Japan remains the only industrialised country to prohibit the pill for
contraceptive purposes. Low-dose contraceptives are banned altogether while
high and medium-dose pills may only be legally prescribed for menstrual
disorders.

Condoms are the main form of birth control, leading to a thriving abortion
industry and reluctance on the part of doctors to actively support the pill, some
activists say.

Opponents of the pill have also said its use would promote promiscuity, while
heavy coverage of potential side effects has made most women shun it as a
contraceptive choice.

Most recently, concerns were raised that estrogen-tainted waste from women
who use the pill will cause reproductive troubles in animals, a health ministry
official said.

Asked when the pill might be approved, he declined to give specific details but
said: "It won't be anytime soon."

But for Viagra, which on July 24 was submitted to the health ministry for
approval by Pfizer Pharmaceuticals Inc, a division of U.S.-based Pfizer Inc the
process appears to be moving along smoothly.

"I'd say things are in the final stages," said Masafumi Shirai, an advisor at
Hakujikai Memorial Hospital in Tokyo. "Definitely less than a year, and
probably under six months," he added.

The health ministry official declined to comment, citing ongoing discussions.

A Pfizer spokesman also would not comment. But company president Henry
McKinnell has been quoted as saying it hopes to offer the drug in Japan by the
first half of 1999.

Viagra advocates say it should be approved as soon as possible because it is
already being bought and sold under the table and used without supervision,
often dangerously - such as taking more than one at a time.

One Japanese man has already died from using the drug.

"Supposedly because of these risks, they'll shorten the pre-approval testing
period," said Kitamura.

Several doctors said data from initial Japanese tests agreed so completely with
overseas tests that one stage of testing has, in fact, been omitted and the
overseas data used.

"There's pressure these days from other countries to make the Japanese
pharmaceutical market more open and standards congruent with those abroad,"
Shirai said.

But activists said the government remains curiously blind to foreign data
regarding the pill.

"We can say it is safe, because it's been thoroughly researched around the
world. Probably few other drugs have been studied as much," said Midori
Ashida, secretary of the Professional Women's Coalition for Sexuality and
Health.

The problem is that the pill is entangled with social and moral issues in official
eyes, with the attitude that women who use the pill are "irresponsible" still
lingering, she added.

Yet no moral qualms have been raised about Viagra.

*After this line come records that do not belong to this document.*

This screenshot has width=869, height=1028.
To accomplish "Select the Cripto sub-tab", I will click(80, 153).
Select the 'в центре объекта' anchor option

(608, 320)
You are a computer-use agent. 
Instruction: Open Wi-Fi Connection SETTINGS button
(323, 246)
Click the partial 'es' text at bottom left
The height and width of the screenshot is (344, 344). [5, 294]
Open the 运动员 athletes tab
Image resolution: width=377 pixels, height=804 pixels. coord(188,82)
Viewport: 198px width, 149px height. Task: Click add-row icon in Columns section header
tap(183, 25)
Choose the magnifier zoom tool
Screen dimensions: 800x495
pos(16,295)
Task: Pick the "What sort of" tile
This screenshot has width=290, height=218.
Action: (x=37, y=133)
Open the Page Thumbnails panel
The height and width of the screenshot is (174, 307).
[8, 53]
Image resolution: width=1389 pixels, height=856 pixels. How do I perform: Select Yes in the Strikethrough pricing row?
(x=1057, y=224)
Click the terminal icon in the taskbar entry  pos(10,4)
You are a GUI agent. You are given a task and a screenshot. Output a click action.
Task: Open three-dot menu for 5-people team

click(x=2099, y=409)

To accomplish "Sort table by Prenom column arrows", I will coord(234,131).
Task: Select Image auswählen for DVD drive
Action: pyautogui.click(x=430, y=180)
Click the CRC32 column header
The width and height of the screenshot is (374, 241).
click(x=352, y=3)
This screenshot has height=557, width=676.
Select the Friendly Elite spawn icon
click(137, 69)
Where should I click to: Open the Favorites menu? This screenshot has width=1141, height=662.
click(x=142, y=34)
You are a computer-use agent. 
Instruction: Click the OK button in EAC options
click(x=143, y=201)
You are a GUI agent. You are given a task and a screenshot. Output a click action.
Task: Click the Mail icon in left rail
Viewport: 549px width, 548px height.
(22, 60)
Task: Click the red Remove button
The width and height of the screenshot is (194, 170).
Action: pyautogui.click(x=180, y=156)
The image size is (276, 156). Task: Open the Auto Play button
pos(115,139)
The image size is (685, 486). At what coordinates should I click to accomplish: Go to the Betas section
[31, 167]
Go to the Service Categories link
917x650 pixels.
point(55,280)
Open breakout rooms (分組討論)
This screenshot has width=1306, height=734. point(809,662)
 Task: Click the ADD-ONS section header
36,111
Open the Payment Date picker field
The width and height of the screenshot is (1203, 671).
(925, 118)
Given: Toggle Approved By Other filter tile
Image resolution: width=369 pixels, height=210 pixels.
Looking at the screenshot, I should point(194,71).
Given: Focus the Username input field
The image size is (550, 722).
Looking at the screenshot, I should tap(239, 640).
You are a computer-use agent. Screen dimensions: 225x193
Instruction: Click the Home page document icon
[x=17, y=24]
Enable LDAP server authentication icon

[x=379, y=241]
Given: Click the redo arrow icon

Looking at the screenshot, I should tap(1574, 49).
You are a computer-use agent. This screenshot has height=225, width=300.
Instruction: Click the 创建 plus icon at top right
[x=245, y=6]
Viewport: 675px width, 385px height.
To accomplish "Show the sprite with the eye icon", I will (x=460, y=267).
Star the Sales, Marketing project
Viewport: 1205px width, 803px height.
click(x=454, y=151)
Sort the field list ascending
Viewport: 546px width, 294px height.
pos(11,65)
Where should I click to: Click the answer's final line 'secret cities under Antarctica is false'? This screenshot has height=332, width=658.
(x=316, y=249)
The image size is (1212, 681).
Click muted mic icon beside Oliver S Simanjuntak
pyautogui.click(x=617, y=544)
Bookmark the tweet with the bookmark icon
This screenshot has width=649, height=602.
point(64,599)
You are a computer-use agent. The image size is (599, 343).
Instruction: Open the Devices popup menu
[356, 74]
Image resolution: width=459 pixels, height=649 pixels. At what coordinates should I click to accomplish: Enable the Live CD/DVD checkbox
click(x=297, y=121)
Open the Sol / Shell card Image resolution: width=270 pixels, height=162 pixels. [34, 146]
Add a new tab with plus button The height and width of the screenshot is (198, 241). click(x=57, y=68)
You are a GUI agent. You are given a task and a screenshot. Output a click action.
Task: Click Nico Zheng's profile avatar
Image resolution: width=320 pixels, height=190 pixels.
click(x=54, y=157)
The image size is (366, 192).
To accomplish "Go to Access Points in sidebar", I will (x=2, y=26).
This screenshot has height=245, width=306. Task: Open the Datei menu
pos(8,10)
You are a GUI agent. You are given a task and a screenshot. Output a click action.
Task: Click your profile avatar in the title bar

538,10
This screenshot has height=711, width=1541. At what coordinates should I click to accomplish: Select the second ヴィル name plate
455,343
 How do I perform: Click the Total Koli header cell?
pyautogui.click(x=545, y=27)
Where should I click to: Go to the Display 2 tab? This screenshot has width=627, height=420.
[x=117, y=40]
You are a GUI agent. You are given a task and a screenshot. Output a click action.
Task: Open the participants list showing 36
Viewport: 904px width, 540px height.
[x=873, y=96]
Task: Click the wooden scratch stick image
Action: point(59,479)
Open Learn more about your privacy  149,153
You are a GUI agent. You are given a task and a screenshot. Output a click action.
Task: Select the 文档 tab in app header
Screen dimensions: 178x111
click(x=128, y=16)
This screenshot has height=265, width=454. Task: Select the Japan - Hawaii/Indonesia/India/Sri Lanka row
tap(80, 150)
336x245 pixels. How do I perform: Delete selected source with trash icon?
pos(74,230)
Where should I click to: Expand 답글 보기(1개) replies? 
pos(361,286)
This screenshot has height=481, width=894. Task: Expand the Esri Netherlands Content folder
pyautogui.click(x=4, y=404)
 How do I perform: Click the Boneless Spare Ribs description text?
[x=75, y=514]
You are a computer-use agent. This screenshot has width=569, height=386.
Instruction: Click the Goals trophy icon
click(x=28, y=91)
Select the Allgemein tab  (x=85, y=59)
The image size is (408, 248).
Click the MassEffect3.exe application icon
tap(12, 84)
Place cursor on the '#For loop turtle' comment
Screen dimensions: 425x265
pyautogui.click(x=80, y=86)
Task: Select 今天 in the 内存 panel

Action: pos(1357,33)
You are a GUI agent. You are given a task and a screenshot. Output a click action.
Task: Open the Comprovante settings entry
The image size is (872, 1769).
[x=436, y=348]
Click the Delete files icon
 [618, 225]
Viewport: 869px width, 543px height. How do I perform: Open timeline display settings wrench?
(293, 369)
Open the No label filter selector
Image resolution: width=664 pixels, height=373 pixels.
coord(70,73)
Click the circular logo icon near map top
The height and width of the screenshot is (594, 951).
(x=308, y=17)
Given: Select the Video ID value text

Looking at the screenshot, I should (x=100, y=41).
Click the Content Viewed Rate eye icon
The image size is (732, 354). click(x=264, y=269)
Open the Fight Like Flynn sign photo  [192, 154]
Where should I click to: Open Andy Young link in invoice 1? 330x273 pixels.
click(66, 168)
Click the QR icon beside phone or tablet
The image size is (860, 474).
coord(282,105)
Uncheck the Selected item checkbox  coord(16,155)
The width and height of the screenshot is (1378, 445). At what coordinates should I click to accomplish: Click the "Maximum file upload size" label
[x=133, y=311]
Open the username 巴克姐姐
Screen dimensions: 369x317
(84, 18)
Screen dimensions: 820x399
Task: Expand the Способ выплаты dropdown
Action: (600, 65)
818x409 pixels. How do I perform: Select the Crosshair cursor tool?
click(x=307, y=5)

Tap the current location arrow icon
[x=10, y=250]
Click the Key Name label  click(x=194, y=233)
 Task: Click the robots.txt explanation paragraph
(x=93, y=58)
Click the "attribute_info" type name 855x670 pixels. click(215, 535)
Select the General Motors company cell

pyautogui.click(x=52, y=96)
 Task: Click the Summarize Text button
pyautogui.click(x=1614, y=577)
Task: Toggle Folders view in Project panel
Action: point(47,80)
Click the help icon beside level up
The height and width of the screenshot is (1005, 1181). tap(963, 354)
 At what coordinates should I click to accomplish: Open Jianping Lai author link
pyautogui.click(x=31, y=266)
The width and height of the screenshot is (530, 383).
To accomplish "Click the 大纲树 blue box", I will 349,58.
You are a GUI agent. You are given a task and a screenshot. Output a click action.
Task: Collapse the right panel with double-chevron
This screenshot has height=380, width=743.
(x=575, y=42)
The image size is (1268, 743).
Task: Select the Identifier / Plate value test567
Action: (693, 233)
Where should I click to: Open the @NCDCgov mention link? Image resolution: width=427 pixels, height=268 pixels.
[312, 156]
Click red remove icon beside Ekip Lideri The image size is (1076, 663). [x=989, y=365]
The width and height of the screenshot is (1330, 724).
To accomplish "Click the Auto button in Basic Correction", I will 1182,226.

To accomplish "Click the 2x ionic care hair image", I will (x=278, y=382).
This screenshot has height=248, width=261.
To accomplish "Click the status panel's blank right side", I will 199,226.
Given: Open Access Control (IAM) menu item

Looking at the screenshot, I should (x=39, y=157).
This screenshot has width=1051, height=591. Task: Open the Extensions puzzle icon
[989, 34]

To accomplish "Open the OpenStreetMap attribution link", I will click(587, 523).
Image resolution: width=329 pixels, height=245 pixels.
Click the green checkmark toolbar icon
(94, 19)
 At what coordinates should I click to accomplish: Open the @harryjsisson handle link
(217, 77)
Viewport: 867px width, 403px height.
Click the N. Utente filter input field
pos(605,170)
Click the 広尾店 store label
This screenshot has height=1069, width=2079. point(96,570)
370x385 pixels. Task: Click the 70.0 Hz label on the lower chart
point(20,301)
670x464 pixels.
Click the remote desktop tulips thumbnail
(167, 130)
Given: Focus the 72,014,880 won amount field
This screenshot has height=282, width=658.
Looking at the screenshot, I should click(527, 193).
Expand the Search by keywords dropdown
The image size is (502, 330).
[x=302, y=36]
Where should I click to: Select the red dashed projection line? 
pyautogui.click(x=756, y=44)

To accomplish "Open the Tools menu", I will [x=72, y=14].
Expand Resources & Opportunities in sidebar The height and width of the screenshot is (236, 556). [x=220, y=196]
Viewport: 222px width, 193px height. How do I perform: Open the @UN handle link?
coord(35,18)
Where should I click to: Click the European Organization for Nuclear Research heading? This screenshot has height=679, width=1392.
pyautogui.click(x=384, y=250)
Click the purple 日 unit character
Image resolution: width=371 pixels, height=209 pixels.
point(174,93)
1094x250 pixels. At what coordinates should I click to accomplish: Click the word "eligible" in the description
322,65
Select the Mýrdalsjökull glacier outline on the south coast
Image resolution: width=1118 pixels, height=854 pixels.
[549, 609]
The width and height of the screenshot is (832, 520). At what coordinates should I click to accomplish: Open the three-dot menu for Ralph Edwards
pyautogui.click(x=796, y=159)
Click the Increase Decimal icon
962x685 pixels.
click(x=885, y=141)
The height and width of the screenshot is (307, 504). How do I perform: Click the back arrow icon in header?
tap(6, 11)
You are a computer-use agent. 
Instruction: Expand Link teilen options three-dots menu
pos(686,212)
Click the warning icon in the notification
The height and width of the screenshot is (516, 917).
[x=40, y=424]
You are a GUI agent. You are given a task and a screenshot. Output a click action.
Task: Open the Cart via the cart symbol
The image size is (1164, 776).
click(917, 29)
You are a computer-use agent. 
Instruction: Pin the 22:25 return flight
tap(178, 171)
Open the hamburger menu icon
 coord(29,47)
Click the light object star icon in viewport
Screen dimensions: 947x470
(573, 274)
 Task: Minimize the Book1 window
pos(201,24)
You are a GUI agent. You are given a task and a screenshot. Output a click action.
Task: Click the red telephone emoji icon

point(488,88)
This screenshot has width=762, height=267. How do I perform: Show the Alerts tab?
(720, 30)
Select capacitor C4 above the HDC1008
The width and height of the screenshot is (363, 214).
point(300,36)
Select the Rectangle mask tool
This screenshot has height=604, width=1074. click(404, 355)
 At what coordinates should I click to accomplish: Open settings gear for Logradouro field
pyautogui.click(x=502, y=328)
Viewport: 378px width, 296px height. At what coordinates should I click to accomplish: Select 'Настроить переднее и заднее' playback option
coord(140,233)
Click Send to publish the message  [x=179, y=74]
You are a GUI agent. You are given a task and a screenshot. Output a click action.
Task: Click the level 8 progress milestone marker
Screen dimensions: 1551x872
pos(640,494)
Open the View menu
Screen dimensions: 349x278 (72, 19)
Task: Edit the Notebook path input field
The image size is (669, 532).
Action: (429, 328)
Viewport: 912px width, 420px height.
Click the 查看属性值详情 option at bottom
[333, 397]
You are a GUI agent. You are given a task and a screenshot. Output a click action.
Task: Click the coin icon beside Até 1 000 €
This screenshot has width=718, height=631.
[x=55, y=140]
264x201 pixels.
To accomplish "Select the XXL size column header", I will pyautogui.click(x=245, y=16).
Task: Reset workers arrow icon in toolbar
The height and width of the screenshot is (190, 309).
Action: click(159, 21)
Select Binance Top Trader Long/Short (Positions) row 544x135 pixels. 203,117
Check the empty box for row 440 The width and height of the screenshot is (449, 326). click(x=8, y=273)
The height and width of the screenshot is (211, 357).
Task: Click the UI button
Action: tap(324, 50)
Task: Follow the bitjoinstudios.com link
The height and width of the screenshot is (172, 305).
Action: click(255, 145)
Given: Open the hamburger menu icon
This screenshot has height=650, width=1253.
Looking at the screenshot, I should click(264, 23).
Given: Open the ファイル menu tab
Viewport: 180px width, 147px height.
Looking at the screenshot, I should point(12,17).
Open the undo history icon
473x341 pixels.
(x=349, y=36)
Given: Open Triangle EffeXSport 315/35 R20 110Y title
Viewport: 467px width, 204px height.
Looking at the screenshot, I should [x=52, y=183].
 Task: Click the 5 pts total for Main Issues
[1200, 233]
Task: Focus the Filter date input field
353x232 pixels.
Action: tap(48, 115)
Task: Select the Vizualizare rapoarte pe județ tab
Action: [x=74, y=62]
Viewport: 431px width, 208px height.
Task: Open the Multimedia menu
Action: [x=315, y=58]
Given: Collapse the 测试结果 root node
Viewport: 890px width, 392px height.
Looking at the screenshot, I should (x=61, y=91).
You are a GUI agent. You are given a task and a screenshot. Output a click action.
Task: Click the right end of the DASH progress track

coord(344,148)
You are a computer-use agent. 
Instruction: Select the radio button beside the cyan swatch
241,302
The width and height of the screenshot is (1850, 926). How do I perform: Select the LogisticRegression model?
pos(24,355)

"My patients are all very earnest," one doctor at a major Tokyo hospital said.
"This is for a medical problem."

Kitamura said that while impotence is certainly a serious disorder, there are no
guarantees that people who use Viagra will confine their sexual activities to their
marriages, raising the spectre of a rise in sexual diseases such as AIDS.

But when the health ministry in 1992 dramatically reversed its decision to lift the
ban on the pill, fears about the spread of AIDS were given as the reason.

Even now, concern about AIDs and the pill remains high.

"Proposals for legalising the pill have included requiring that women who take it
have a number of tests, including those for sexual diseases, every three months,"
Ashida said.

The tests, like the pill, would not be covered by insurance.

Asked if Viagra users will face a similar system, the health ministry official said:
"The effects of the drugs are different, so the same tests will not be required."